William sudah memberikan janjinya bahwa dia tidak akan lagi bertanya-tanya mengenai ayahnya. Namun Ailene tahu betul, putranya itu selalu punya keinginan yang tidak bisa dihentikan jika sudah telanjur meledak. 

Tidak ada jaminan bahwa suatu waktu nanti William tidak akan pergi ke Hualeg untuk menuntaskan seluruh rasa ingin tahunya, dan juga dendamnya.

Ailene pun menjadi gelisah dan tiba-tiba merasa bersalah. Apa jadinya jika nanti William benar-benar pergi ke utara dan melanggar permintaan ayahnya? Bagaimana Ailene berani menemui suaminya di akhirat nanti?

Ia kini menyesal. Seharusnya ia bisa menyembunyikan cerita soal Vilnar dan sukunya ini lebih lama lagi, dan bahkan kalau perlu selamanya.

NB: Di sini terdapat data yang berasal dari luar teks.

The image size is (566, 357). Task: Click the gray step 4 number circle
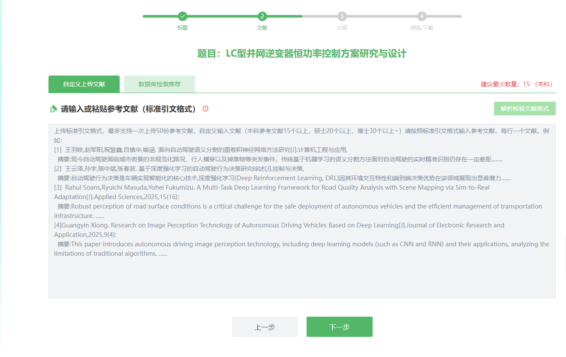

Sekarang semuanya sudah terbuka, dan tak akan bisa ditutup lagi.

Malam itu Ailene tak dapat tidur dengan nyenyak. Setiap hendak mencoba tidur, wajah Vilnar seolah muncul di hadapannya, menatapnya penuh amarah, menyalahkannya karena telah menceritakan masa lalu mereka kepada William. 

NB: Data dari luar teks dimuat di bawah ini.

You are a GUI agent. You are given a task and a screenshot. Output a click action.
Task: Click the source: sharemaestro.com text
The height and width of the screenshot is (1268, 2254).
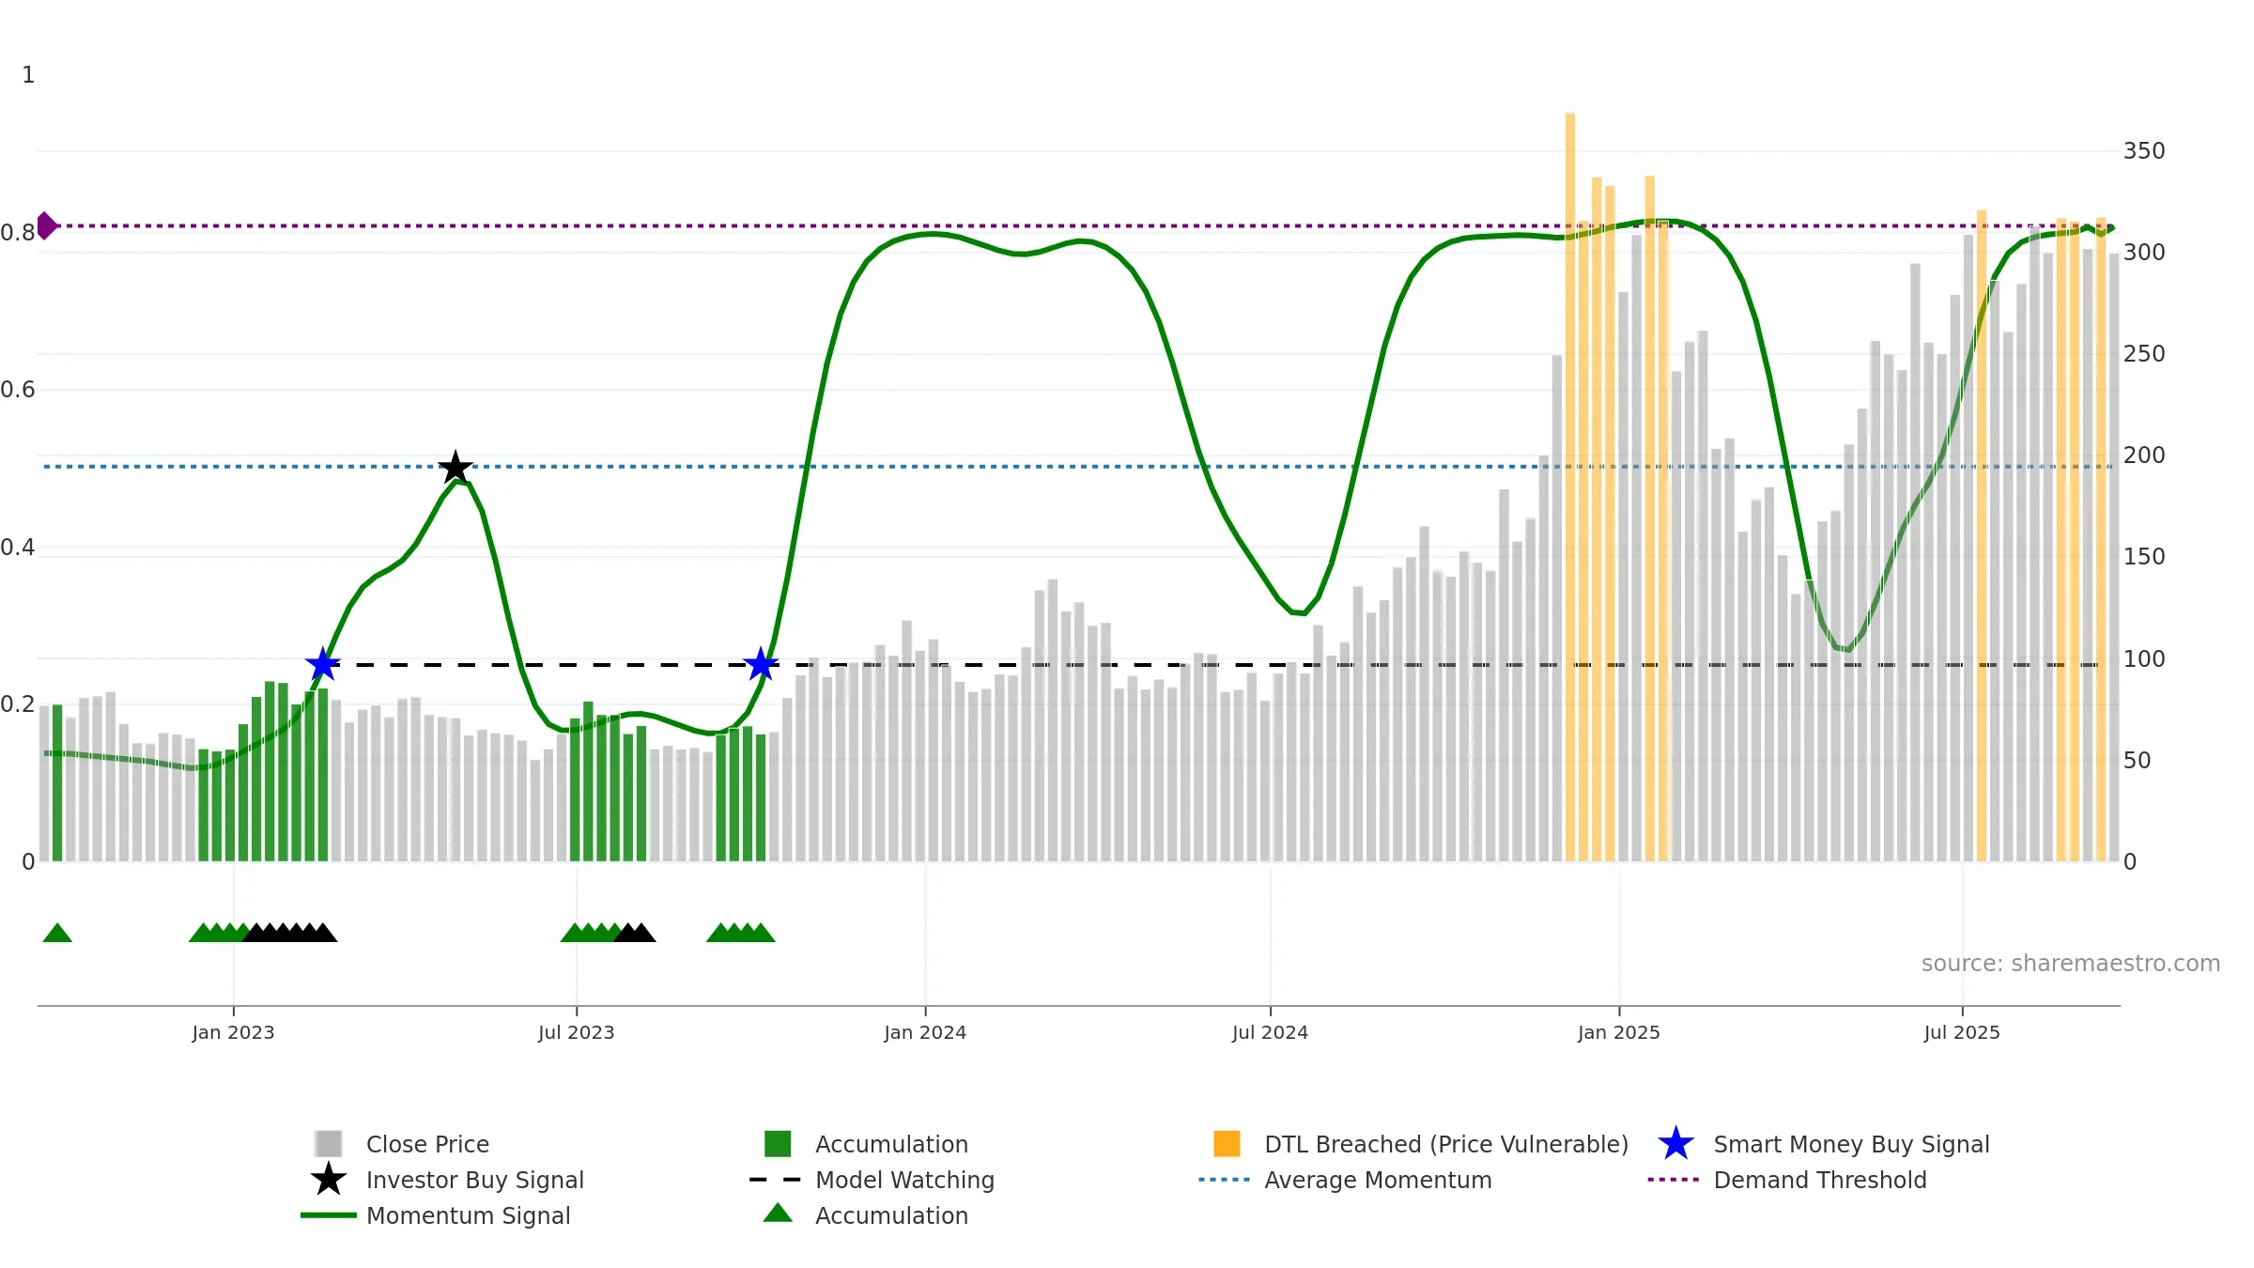pyautogui.click(x=2071, y=964)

Ketika akhirnya ia berhasil tertidur, sosok itu kemudian datang pula dalam mimpinya dan memarahinya lagi.

Ailene terbangun, dan rasa sedih memperburuk kondisi tubuhnya.

Satu hari berlalu. Keesokan harinya Ailene merasakan dadanya semakin sakit. Ia terbatuk-batuk tanpa henti. Ailene berharap William yang tidur di kamar sebelah tak sampai mendengarnya. 

Namun itu jelas tidak mungkin. Saat tengah malam putranya masuk ke kamarnya.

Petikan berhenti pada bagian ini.